Survivor: Day One, tal como se dio a conocer el título en cuestión, transcurría en el interior una gigantesca nave tripulada por alienigenas, en la que se había simulado artificialmente la forma de vida humana.

Esta avanzada investigación incluía hasta cuatro habitats bien diferenciados entre sí – montañas nevadas, bosques, desiertos y una inconmensurable plantación agrícola -; sin olvidar a la pareja de humanos creada gracias a la ingeniería genética.

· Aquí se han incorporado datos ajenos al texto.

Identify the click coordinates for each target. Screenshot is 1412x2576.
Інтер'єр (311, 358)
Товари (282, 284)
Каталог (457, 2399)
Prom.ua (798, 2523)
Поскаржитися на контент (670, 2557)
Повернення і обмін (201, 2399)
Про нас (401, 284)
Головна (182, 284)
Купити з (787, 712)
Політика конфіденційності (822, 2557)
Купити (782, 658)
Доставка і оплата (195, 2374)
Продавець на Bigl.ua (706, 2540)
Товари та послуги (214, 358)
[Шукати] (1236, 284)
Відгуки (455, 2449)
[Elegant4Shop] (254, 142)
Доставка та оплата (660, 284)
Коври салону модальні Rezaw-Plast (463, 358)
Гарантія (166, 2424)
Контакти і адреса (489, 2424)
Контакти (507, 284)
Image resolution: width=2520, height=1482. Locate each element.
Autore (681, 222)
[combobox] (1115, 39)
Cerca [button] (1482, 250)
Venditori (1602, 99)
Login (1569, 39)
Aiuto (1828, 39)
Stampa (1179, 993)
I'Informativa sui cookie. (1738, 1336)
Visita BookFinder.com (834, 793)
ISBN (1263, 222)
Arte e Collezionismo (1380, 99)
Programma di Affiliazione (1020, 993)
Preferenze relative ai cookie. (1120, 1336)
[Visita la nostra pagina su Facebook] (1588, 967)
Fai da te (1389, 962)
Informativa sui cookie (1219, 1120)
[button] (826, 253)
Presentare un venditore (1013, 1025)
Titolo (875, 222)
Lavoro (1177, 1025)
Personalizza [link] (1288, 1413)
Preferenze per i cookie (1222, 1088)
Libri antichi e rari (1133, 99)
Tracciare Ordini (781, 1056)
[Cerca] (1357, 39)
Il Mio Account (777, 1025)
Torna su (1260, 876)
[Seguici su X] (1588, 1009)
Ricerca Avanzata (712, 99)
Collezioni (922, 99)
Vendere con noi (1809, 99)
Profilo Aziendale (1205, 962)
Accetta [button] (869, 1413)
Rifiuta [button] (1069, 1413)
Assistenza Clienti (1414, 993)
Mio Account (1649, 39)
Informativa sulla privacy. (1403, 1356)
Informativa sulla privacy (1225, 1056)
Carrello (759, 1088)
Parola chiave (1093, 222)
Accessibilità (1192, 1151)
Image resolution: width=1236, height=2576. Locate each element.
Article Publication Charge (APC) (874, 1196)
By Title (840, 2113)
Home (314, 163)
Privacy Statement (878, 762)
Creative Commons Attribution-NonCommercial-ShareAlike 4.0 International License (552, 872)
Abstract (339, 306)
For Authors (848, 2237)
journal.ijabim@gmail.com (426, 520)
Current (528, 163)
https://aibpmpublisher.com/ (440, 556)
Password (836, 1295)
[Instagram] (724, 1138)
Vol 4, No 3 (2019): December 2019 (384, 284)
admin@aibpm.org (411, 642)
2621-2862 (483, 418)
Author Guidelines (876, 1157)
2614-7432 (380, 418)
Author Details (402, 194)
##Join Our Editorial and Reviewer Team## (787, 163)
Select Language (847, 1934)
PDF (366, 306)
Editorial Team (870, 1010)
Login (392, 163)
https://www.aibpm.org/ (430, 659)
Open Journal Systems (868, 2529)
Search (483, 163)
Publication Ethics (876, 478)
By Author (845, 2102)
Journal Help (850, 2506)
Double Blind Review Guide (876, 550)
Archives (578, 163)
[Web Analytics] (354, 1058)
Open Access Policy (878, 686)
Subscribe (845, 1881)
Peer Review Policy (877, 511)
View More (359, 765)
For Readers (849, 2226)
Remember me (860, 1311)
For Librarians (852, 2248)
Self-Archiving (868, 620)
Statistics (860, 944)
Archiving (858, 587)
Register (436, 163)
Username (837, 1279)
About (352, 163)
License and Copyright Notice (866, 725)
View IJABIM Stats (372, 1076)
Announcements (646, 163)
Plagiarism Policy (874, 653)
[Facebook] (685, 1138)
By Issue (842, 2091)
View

Pero el curso de los acontecimientos se precipita al desplomarse la embarcación sobre las gélidas aguas del mar, en tanto los supervivientes se apresuran a emprender una frenética huida, poco antes de la inevitable explosión del crucero espacial.
Este argumento de corte futurista fue recreado mediante un atractivo shoot’em up en tercera persona, en el que cabía la posibilidad de controlar a ambos protagonistas en su recorrido por las distintas zonas.

Huelga decir que estos involuntarios héroes contarían a su favor con movimientos inusitados, para desenvolverse así con soltura a través de los numerosos escenarios.
El equipo encargado de su desarrollo prometía más de cuarenta niveles de acción sin tregua, no exentos de ciertos componentes de aventura; y todo ello ensalzado por la presencia de temidos final bosses y unos efectos gráficos sorprendentes para la época.
Su lanzamiento estaba previsto a principios del año 1.999, aunque tristemente pasó a engrosar ese selecto club de juegos cancelados para Nintendo 64, llevándose consigo los sueños e ilusiones de incontables aficionados al género.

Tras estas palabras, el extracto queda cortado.